Material provided:

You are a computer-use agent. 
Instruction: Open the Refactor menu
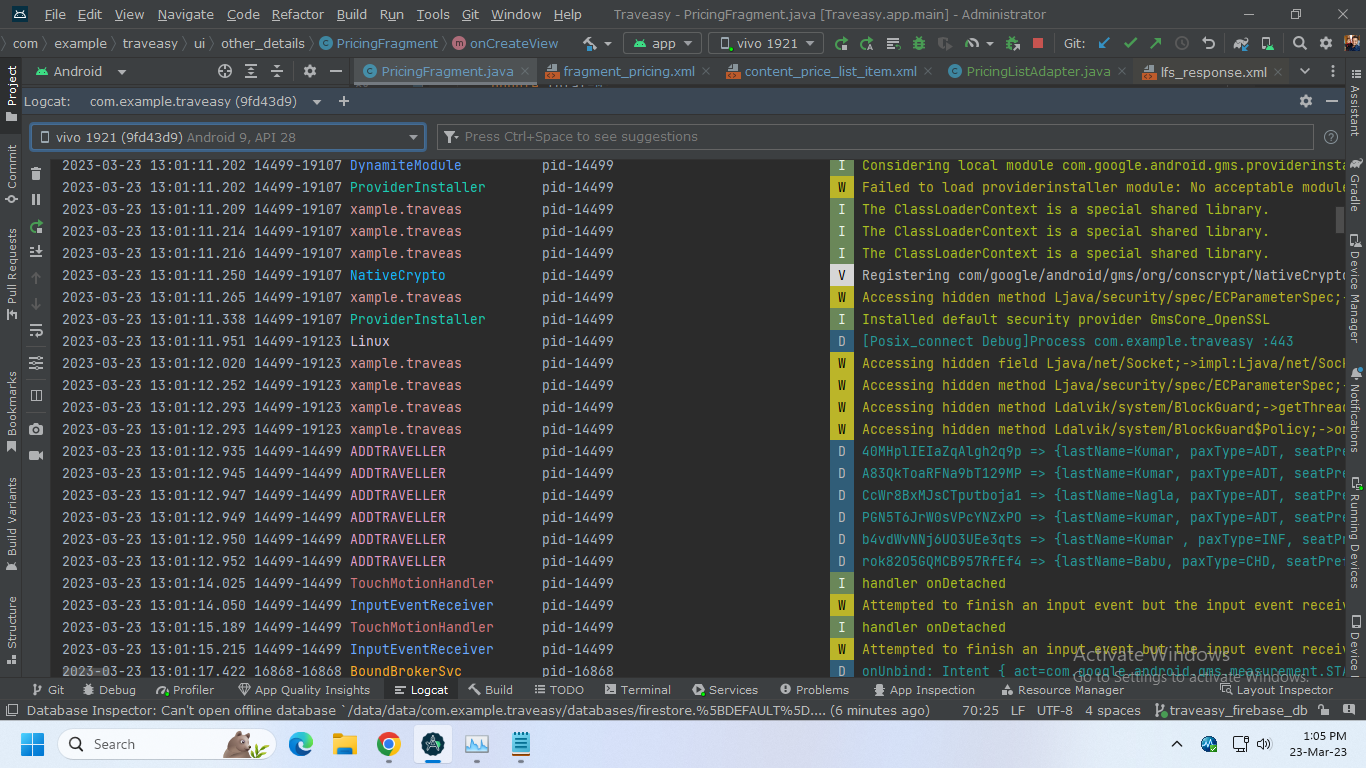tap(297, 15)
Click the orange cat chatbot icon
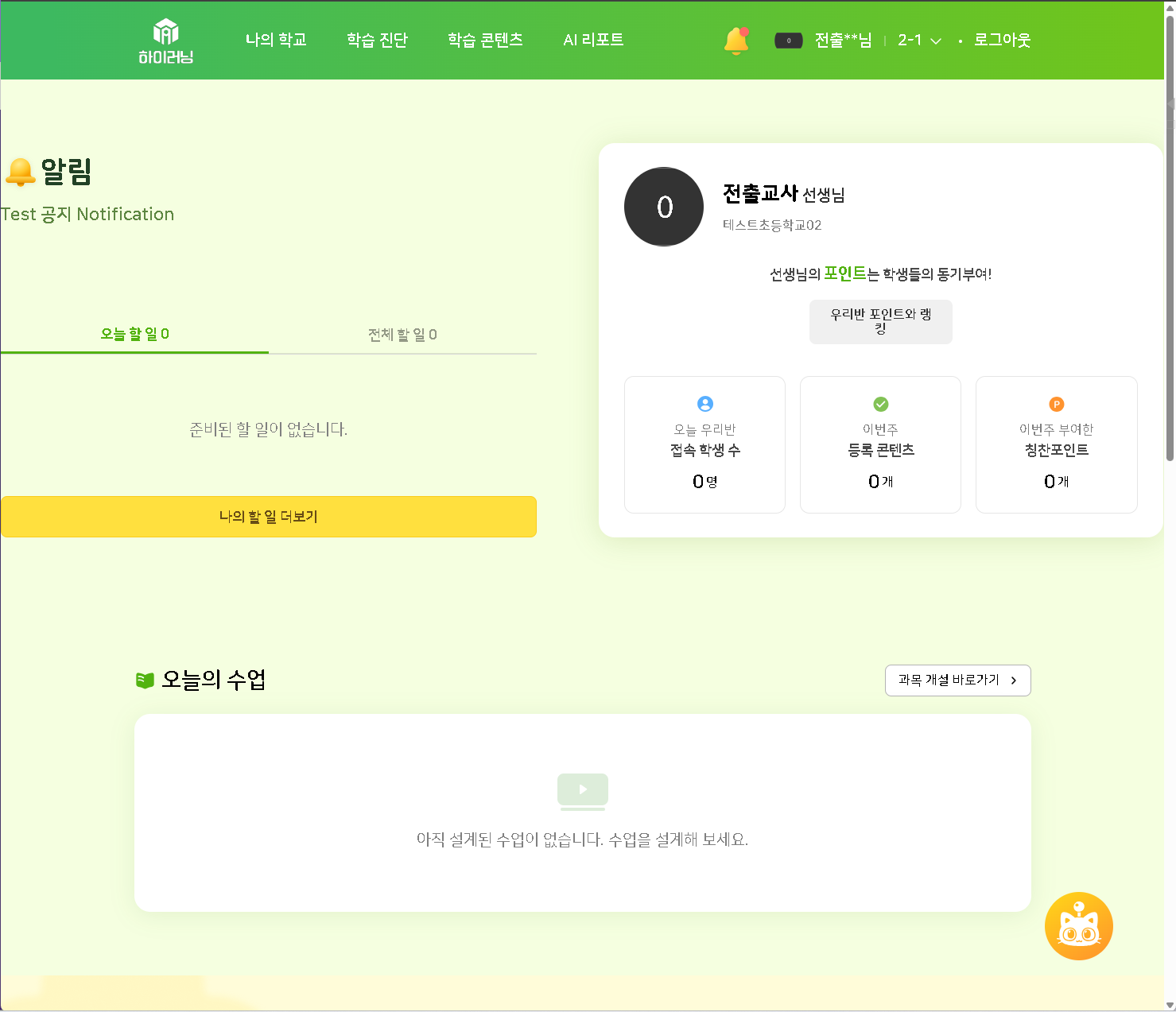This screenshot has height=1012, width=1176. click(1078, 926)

Problem: Print out every record above exactly as given. Do not include the pictures.

Response area:
You are a computer-use agent. 
Instruction: Open the Refactor menu
tap(297, 15)
Click the orange cat chatbot icon
This screenshot has height=1012, width=1176. click(1078, 926)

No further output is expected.